(Source records)
*** Begin section ***
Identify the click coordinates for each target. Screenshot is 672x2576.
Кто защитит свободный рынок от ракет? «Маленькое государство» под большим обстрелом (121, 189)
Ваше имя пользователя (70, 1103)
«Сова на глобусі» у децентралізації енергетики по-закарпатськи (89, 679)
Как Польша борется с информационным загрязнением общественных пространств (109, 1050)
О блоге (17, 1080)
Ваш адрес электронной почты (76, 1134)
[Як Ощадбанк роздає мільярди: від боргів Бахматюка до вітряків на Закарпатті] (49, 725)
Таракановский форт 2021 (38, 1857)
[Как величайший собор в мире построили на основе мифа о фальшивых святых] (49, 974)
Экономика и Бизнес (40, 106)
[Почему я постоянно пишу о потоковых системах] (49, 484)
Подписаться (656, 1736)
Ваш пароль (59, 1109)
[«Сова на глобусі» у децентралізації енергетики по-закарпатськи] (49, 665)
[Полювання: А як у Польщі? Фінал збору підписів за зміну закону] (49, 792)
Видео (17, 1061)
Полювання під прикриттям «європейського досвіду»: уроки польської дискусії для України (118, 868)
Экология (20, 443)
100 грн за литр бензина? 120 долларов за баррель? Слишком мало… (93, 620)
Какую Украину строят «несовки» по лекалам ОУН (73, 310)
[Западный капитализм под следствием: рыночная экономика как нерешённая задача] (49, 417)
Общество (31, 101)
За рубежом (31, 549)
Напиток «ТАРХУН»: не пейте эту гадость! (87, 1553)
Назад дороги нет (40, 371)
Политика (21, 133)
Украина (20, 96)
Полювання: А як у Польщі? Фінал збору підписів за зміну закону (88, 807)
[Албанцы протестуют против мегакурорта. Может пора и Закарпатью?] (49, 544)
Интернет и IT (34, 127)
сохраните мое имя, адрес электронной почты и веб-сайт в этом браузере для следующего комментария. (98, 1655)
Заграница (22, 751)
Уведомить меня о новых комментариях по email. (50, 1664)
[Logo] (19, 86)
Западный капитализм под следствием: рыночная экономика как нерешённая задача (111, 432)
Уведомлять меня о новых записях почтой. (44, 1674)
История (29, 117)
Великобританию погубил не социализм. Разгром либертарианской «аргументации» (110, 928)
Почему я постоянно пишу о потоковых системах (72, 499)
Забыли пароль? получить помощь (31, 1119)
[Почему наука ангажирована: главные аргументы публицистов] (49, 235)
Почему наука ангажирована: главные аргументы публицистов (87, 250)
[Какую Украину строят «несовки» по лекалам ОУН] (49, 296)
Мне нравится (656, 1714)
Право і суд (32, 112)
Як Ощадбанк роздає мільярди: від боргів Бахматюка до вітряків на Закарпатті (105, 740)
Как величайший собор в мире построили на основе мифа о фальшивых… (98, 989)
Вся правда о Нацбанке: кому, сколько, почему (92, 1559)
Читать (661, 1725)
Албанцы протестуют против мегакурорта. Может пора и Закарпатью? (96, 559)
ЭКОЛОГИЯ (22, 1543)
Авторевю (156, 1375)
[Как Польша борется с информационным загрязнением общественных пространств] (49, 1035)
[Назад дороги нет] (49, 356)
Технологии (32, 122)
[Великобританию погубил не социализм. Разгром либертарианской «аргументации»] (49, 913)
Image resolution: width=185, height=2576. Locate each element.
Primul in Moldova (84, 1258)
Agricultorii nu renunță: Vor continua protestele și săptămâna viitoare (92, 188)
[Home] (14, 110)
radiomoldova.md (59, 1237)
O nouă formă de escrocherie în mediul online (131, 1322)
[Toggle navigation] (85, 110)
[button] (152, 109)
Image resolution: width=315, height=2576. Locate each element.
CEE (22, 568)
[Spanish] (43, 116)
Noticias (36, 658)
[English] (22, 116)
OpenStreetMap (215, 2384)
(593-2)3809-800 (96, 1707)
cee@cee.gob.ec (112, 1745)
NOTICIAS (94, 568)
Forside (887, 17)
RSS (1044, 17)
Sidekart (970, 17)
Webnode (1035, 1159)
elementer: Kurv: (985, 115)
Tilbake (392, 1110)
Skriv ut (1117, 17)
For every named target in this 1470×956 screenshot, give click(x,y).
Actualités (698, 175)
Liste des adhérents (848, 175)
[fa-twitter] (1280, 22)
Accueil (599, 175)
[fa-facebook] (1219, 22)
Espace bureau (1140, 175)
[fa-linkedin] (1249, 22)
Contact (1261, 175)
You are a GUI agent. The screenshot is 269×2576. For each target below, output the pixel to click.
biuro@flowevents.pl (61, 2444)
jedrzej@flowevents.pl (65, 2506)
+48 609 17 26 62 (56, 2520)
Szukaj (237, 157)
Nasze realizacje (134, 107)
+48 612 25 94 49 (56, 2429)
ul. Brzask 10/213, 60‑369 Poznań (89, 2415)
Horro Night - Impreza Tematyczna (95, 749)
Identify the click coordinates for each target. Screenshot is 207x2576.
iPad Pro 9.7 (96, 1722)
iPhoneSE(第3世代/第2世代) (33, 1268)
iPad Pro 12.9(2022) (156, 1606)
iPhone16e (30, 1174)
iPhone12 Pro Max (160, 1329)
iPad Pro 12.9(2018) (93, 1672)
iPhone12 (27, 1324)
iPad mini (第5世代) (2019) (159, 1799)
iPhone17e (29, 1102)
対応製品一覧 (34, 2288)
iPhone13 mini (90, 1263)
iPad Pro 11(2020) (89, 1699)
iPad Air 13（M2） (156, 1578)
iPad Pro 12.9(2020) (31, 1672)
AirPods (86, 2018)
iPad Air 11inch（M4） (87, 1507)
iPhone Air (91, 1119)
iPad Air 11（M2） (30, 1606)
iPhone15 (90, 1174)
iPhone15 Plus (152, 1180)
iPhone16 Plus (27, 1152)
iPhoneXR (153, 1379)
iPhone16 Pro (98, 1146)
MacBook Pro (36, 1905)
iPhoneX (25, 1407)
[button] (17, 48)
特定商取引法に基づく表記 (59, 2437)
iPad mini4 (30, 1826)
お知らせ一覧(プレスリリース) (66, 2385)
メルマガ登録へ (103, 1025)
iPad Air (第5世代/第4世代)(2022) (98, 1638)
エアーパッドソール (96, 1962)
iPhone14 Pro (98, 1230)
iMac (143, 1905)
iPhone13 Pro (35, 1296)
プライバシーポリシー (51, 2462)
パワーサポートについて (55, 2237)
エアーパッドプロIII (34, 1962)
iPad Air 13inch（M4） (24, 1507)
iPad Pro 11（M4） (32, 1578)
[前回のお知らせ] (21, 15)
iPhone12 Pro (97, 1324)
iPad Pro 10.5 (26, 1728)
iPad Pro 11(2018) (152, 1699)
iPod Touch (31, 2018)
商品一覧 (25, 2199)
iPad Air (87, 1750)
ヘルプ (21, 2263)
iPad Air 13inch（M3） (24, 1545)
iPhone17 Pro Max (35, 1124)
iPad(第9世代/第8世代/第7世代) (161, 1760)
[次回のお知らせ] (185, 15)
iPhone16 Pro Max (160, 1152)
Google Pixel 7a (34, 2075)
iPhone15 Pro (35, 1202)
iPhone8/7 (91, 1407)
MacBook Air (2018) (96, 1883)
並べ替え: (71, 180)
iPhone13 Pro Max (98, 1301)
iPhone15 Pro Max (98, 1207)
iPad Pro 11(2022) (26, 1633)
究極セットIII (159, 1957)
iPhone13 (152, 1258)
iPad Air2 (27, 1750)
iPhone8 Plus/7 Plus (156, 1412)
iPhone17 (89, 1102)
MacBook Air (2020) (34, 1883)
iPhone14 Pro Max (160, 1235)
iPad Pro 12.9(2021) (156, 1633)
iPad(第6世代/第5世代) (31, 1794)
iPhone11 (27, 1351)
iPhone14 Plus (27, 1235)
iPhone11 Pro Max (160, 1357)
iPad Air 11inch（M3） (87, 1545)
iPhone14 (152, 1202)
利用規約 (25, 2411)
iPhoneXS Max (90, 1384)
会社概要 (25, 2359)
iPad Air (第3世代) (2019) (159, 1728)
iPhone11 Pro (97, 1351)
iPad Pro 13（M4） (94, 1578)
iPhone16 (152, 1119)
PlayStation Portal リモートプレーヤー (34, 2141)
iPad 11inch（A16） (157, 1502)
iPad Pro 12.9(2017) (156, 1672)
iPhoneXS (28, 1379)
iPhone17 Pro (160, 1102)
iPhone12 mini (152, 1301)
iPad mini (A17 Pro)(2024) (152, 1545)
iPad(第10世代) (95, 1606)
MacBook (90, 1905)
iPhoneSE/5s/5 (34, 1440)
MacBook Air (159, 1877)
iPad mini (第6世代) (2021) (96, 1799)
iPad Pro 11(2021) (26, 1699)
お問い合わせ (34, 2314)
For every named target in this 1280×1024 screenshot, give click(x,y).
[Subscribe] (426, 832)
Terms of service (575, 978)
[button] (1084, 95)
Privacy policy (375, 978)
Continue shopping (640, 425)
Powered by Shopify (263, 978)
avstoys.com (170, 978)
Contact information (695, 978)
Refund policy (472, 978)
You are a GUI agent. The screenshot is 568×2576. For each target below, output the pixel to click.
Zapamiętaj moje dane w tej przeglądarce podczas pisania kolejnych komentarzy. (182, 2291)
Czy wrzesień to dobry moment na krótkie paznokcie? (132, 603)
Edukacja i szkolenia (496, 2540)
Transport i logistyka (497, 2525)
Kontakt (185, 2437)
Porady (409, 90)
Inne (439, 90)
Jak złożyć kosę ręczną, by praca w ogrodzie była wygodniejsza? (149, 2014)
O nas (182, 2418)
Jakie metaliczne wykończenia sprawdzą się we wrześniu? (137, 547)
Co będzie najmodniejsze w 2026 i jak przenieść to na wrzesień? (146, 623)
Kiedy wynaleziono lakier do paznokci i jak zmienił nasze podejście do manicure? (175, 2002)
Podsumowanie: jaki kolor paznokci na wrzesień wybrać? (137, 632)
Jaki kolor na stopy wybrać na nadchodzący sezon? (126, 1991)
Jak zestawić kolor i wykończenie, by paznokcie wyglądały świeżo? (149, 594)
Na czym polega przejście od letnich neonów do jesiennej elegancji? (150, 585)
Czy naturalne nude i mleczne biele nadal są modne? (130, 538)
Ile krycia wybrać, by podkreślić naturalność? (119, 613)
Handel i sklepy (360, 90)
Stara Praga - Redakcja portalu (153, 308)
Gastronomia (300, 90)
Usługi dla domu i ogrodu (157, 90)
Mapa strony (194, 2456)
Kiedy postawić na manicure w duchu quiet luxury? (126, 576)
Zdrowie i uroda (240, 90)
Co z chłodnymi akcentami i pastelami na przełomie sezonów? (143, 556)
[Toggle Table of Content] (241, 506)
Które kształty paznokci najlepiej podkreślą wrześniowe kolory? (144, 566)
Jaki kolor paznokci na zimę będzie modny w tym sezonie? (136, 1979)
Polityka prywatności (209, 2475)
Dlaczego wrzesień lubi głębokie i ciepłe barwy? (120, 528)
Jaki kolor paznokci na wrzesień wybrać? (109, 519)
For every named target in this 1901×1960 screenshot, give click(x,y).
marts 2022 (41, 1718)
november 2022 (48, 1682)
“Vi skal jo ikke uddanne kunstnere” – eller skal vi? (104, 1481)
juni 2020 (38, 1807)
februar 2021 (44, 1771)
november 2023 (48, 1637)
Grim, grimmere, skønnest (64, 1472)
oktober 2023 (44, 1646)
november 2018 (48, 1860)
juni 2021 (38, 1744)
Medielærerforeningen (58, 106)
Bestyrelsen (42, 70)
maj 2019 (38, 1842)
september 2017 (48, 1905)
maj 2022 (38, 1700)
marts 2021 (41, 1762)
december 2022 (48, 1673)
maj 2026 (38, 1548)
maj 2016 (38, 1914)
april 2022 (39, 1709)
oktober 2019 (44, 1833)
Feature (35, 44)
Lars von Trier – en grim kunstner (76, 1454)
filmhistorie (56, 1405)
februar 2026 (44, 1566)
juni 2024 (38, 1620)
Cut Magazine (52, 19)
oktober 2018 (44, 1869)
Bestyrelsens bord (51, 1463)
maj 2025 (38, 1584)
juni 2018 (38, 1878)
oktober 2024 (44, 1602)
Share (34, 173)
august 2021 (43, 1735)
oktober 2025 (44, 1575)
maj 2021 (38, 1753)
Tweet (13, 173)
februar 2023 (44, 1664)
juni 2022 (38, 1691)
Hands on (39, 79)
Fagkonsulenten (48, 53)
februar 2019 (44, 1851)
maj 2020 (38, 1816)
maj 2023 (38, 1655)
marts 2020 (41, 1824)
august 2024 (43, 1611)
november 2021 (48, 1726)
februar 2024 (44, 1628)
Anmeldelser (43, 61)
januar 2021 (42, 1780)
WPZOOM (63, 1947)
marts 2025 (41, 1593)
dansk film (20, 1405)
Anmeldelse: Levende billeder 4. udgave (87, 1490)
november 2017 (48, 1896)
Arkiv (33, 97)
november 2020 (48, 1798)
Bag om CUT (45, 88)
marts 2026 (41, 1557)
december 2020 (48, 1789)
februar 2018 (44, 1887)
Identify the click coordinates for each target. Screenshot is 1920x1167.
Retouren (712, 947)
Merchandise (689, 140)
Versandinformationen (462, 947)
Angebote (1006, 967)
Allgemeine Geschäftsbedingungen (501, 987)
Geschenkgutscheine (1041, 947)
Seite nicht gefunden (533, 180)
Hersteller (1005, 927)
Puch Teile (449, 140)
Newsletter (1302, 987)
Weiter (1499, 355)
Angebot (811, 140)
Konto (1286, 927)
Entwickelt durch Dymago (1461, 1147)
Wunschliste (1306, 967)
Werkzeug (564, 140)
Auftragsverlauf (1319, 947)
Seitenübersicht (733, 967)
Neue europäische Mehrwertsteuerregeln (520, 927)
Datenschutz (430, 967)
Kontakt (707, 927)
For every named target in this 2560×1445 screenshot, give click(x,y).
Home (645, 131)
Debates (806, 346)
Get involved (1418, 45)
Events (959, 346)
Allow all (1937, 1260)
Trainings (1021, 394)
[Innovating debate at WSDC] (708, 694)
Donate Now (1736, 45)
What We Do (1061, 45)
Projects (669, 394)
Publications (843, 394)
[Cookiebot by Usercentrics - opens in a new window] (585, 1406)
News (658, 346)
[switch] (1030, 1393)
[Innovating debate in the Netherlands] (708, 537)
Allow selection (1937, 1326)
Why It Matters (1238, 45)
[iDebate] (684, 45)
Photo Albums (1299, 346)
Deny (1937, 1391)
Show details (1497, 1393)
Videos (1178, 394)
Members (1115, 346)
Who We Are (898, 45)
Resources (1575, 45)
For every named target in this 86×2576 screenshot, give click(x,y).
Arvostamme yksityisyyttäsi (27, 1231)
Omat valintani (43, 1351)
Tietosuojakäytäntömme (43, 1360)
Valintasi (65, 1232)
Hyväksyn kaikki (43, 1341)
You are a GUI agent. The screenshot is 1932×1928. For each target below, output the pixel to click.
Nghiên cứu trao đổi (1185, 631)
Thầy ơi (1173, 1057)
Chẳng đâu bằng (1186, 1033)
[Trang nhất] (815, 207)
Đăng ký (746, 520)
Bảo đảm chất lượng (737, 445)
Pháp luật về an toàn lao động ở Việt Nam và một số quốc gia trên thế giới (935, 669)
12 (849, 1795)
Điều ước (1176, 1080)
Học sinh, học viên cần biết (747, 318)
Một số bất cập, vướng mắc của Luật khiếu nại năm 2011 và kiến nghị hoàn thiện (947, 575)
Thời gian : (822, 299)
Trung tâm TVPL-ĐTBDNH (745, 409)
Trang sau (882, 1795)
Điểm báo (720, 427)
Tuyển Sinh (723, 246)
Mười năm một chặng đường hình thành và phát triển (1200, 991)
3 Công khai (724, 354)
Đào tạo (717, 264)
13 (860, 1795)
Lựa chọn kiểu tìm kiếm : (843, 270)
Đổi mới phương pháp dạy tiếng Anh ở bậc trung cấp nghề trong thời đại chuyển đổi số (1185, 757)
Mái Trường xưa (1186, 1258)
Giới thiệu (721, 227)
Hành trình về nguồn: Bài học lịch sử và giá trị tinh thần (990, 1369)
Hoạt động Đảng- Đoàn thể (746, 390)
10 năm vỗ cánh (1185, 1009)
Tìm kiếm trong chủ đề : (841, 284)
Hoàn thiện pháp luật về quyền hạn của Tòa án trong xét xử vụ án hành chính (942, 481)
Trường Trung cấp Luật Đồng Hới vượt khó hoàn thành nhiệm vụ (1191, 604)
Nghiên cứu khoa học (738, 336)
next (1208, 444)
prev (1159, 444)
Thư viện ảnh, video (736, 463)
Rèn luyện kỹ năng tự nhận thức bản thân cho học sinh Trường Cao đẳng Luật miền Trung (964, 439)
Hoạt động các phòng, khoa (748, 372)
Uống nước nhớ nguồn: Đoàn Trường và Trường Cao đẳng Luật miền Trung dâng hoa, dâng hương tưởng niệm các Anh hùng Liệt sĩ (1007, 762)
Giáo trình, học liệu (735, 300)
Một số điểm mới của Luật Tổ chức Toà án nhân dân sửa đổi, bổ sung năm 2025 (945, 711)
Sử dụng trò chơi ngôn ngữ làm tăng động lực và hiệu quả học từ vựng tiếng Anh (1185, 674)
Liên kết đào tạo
*** End section ***
> TASK REQUIREMENTS
Report every line in the data that holds "меня", copying each one.

> COMPLETED TASK
Уведомить меня о новых комментариях по email. (50, 1664)
Уведомлять меня о новых записях почтой. (44, 1674)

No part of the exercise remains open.